• _EXERCISE DETAILS_
Rewrite the data below as a numbered list with one line per item, leaving out any blank lines.

── PROVIDED DATA

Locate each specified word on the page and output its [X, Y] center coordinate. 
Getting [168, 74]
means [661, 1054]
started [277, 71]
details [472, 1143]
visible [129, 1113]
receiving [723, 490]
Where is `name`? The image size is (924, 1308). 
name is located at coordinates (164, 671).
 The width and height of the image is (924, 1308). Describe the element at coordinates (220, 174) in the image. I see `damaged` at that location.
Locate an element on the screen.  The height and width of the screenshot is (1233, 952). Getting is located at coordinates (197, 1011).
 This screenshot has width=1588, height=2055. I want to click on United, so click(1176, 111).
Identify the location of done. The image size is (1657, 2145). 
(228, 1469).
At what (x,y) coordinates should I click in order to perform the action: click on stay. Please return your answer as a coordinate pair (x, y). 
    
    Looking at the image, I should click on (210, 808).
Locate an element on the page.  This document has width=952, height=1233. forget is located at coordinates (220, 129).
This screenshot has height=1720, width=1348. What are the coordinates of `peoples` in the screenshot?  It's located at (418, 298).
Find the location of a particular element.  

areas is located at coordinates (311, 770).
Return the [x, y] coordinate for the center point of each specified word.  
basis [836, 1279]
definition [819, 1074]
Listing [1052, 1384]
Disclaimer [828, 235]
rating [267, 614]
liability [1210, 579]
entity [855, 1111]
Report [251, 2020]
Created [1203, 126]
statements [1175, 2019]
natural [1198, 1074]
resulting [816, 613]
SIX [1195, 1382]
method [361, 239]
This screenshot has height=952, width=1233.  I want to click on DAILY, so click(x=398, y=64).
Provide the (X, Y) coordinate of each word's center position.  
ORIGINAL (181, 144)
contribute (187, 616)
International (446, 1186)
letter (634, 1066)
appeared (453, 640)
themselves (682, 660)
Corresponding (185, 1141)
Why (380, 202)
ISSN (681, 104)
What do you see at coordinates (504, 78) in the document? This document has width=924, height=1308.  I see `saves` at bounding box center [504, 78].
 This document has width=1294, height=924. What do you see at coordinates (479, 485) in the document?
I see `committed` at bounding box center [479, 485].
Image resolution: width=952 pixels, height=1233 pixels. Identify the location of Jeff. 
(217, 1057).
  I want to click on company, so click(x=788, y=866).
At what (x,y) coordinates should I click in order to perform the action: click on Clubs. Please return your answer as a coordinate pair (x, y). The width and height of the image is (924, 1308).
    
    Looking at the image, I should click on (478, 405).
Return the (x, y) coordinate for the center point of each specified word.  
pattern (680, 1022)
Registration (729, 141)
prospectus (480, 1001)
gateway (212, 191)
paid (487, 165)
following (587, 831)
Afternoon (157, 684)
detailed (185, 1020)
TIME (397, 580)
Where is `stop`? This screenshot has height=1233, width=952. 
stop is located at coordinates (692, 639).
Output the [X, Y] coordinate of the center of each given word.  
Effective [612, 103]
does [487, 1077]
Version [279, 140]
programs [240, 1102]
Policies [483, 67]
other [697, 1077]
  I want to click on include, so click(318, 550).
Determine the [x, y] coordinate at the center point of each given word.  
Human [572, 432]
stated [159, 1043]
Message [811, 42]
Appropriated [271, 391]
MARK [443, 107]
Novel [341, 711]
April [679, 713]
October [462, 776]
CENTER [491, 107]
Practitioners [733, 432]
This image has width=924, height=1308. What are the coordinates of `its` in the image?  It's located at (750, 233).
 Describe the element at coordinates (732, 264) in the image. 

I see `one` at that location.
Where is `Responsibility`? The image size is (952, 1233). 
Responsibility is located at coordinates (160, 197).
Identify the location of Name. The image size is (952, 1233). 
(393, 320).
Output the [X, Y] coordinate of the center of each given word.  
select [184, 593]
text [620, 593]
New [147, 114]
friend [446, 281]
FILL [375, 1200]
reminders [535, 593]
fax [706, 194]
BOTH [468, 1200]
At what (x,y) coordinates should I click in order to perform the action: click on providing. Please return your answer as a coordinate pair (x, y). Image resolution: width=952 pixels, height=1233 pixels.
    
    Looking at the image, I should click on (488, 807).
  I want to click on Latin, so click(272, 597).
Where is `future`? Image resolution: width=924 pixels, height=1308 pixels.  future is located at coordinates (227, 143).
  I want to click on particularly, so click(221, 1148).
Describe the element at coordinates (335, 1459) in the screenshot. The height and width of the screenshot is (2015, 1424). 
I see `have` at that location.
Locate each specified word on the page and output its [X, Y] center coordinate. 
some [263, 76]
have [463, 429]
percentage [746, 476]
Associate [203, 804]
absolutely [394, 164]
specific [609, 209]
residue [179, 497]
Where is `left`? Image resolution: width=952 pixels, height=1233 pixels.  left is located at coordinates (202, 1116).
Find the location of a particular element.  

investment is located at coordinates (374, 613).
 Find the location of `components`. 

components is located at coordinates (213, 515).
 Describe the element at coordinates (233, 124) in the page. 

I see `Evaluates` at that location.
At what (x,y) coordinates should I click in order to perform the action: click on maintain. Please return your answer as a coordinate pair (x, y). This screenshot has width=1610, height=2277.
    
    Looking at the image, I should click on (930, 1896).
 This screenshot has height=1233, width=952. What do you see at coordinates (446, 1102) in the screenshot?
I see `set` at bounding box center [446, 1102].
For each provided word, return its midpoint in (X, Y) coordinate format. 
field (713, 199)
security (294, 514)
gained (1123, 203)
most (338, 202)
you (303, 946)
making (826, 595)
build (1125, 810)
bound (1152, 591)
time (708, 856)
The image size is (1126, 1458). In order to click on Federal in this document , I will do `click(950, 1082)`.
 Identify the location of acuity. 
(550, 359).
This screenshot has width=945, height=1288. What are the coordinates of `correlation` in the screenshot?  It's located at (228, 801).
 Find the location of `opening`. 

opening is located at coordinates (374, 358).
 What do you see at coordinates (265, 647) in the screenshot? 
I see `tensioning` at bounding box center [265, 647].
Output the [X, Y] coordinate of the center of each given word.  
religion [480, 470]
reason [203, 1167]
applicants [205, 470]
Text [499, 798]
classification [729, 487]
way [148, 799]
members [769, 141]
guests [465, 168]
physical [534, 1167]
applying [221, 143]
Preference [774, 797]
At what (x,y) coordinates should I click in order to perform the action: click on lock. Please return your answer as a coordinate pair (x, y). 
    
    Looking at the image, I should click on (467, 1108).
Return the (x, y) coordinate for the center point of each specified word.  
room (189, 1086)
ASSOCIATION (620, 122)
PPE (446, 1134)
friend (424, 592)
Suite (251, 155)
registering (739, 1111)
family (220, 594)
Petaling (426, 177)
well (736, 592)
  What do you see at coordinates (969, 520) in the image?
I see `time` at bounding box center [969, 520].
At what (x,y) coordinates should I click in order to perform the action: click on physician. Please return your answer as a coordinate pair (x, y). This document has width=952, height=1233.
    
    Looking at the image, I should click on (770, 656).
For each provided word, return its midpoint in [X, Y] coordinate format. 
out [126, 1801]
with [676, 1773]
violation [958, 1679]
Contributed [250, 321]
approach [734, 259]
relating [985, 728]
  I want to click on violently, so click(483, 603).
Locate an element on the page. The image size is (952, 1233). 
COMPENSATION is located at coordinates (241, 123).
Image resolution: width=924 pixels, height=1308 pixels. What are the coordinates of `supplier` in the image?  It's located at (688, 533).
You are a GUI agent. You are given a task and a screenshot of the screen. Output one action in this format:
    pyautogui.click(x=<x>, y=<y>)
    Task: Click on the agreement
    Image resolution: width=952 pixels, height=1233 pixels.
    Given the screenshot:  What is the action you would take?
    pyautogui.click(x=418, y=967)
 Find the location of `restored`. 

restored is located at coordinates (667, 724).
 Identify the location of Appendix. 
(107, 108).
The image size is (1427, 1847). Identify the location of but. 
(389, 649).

────

• _EXERCISE RESPONSE_
1. Locate each specified word on the page and output its [X, Y] center coordinate. 
2. Getting [168, 74]
3. means [661, 1054]
4. started [277, 71]
5. details [472, 1143]
6. visible [129, 1113]
7. receiving [723, 490]
8. Where is `name`? The image size is (924, 1308). 
9. name is located at coordinates (164, 671).
10.  The width and height of the image is (924, 1308). Describe the element at coordinates (220, 174) in the image. I see `damaged` at that location.
11. Locate an element on the screen.  The height and width of the screenshot is (1233, 952). Getting is located at coordinates (197, 1011).
12.  This screenshot has width=1588, height=2055. I want to click on United, so click(1176, 111).
13. Identify the location of done. The image size is (1657, 2145). 
14. (228, 1469).
15. At what (x,y) coordinates should I click in order to perform the action: click on stay. Please return your answer as a coordinate pair (x, y). 
16.     Looking at the image, I should click on (210, 808).
17. Locate an element on the page.  This document has width=952, height=1233. forget is located at coordinates (220, 129).
18. This screenshot has height=1720, width=1348. What are the coordinates of `peoples` in the screenshot?  It's located at (418, 298).
19. Find the location of a particular element.  
20. areas is located at coordinates (311, 770).
21. Return the [x, y] coordinate for the center point of each specified word.  
22. basis [836, 1279]
23. definition [819, 1074]
24. Listing [1052, 1384]
25. Disclaimer [828, 235]
26. rating [267, 614]
27. liability [1210, 579]
28. entity [855, 1111]
29. Report [251, 2020]
30. Created [1203, 126]
31. statements [1175, 2019]
32. natural [1198, 1074]
33. resulting [816, 613]
34. SIX [1195, 1382]
35. method [361, 239]
36. This screenshot has height=952, width=1233.  I want to click on DAILY, so click(x=398, y=64).
37. Provide the (X, Y) coordinate of each word's center position.  
38. ORIGINAL (181, 144)
39. contribute (187, 616)
40. International (446, 1186)
41. letter (634, 1066)
42. appeared (453, 640)
43. themselves (682, 660)
44. Corresponding (185, 1141)
45. Why (380, 202)
46. ISSN (681, 104)
47. What do you see at coordinates (504, 78) in the document? This document has width=924, height=1308.  I see `saves` at bounding box center [504, 78].
48.  This document has width=1294, height=924. What do you see at coordinates (479, 485) in the document?
49. I see `committed` at bounding box center [479, 485].
50. Image resolution: width=952 pixels, height=1233 pixels. Identify the location of Jeff. 
51. (217, 1057).
52.   I want to click on company, so click(x=788, y=866).
53. At what (x,y) coordinates should I click in order to perform the action: click on Clubs. Please return your answer as a coordinate pair (x, y). The width and height of the image is (924, 1308).
54.     Looking at the image, I should click on (478, 405).
55. Return the (x, y) coordinate for the center point of each specified word.  
56. pattern (680, 1022)
57. Registration (729, 141)
58. prospectus (480, 1001)
59. gateway (212, 191)
60. paid (487, 165)
61. following (587, 831)
62. Afternoon (157, 684)
63. detailed (185, 1020)
64. TIME (397, 580)
65. Where is `stop`? This screenshot has height=1233, width=952. 
66. stop is located at coordinates (692, 639).
67. Output the [X, Y] coordinate of the center of each given word.  
68. Effective [612, 103]
69. does [487, 1077]
70. Version [279, 140]
71. programs [240, 1102]
72. Policies [483, 67]
73. other [697, 1077]
74.   I want to click on include, so click(318, 550).
75. Determine the [x, y] coordinate at the center point of each given word.  
76. Human [572, 432]
77. stated [159, 1043]
78. Message [811, 42]
79. Appropriated [271, 391]
80. MARK [443, 107]
81. Novel [341, 711]
82. April [679, 713]
83. October [462, 776]
84. CENTER [491, 107]
85. Practitioners [733, 432]
86. This image has width=924, height=1308. What are the coordinates of `its` in the image?  It's located at (750, 233).
87.  Describe the element at coordinates (732, 264) in the image. 
88. I see `one` at that location.
89. Where is `Responsibility`? The image size is (952, 1233). 
90. Responsibility is located at coordinates (160, 197).
91. Identify the location of Name. The image size is (952, 1233). 
92. (393, 320).
93. Output the [X, Y] coordinate of the center of each given word.  
94. select [184, 593]
95. text [620, 593]
96. New [147, 114]
97. friend [446, 281]
98. FILL [375, 1200]
99. reminders [535, 593]
100. fax [706, 194]
101. BOTH [468, 1200]
102. At what (x,y) coordinates should I click in order to perform the action: click on providing. Please return your answer as a coordinate pair (x, y). Image resolution: width=952 pixels, height=1233 pixels.
103.     Looking at the image, I should click on (488, 807).
104.   I want to click on Latin, so click(272, 597).
105. Where is `future`? Image resolution: width=924 pixels, height=1308 pixels.  future is located at coordinates (227, 143).
106.   I want to click on particularly, so click(221, 1148).
107. Describe the element at coordinates (335, 1459) in the screenshot. The height and width of the screenshot is (2015, 1424). 
108. I see `have` at that location.
109. Locate each specified word on the page and output its [X, Y] center coordinate. 
110. some [263, 76]
111. have [463, 429]
112. percentage [746, 476]
113. Associate [203, 804]
114. absolutely [394, 164]
115. specific [609, 209]
116. residue [179, 497]
117. Where is `left`? Image resolution: width=952 pixels, height=1233 pixels.  left is located at coordinates (202, 1116).
118. Find the location of a particular element.  
119. investment is located at coordinates (374, 613).
120.  Find the location of `components`. 
121. components is located at coordinates (213, 515).
122.  Describe the element at coordinates (233, 124) in the page. 
123. I see `Evaluates` at that location.
124. At what (x,y) coordinates should I click in order to perform the action: click on maintain. Please return your answer as a coordinate pair (x, y). This screenshot has width=1610, height=2277.
125.     Looking at the image, I should click on (930, 1896).
126.  This screenshot has height=1233, width=952. What do you see at coordinates (446, 1102) in the screenshot?
127. I see `set` at bounding box center [446, 1102].
128. For each provided word, return its midpoint in (X, Y) coordinate format. 
129. field (713, 199)
130. security (294, 514)
131. gained (1123, 203)
132. most (338, 202)
133. you (303, 946)
134. making (826, 595)
135. build (1125, 810)
136. bound (1152, 591)
137. time (708, 856)
138. The image size is (1126, 1458). In order to click on Federal in this document , I will do `click(950, 1082)`.
139.  Identify the location of acuity. 
140. (550, 359).
141. This screenshot has width=945, height=1288. What are the coordinates of `correlation` in the screenshot?  It's located at (228, 801).
142.  Find the location of `opening`. 
143. opening is located at coordinates (374, 358).
144.  What do you see at coordinates (265, 647) in the screenshot? 
145. I see `tensioning` at bounding box center [265, 647].
146. Output the [X, Y] coordinate of the center of each given word.  
147. religion [480, 470]
148. reason [203, 1167]
149. applicants [205, 470]
150. Text [499, 798]
151. classification [729, 487]
152. way [148, 799]
153. members [769, 141]
154. guests [465, 168]
155. physical [534, 1167]
156. applying [221, 143]
157. Preference [774, 797]
158. At what (x,y) coordinates should I click in order to perform the action: click on lock. Please return your answer as a coordinate pair (x, y). 
159.     Looking at the image, I should click on (467, 1108).
160. Return the (x, y) coordinate for the center point of each specified word.  
161. room (189, 1086)
162. ASSOCIATION (620, 122)
163. PPE (446, 1134)
164. friend (424, 592)
165. Suite (251, 155)
166. registering (739, 1111)
167. family (220, 594)
168. Petaling (426, 177)
169. well (736, 592)
170.   What do you see at coordinates (969, 520) in the image?
171. I see `time` at bounding box center [969, 520].
172. At what (x,y) coordinates should I click in order to perform the action: click on physician. Please return your answer as a coordinate pair (x, y). This document has width=952, height=1233.
173.     Looking at the image, I should click on (770, 656).
174. For each provided word, return its midpoint in [X, Y] coordinate format. 
175. out [126, 1801]
176. with [676, 1773]
177. violation [958, 1679]
178. Contributed [250, 321]
179. approach [734, 259]
180. relating [985, 728]
181.   I want to click on violently, so click(483, 603).
182. Locate an element on the page. The image size is (952, 1233). 
183. COMPENSATION is located at coordinates (241, 123).
184. Image resolution: width=924 pixels, height=1308 pixels. What are the coordinates of `supplier` in the image?  It's located at (688, 533).
185. You are a GUI agent. You are given a task and a screenshot of the screen. Output one action in this format:
186.     pyautogui.click(x=<x>, y=<y>)
187.     Task: Click on the agreement
188.     Image resolution: width=952 pixels, height=1233 pixels.
189.     Given the screenshot:  What is the action you would take?
190.     pyautogui.click(x=418, y=967)
191.  Find the location of `restored`. 
192. restored is located at coordinates (667, 724).
193.  Identify the location of Appendix. 
194. (107, 108).
195. The image size is (1427, 1847). Identify the location of but. 
196. (389, 649).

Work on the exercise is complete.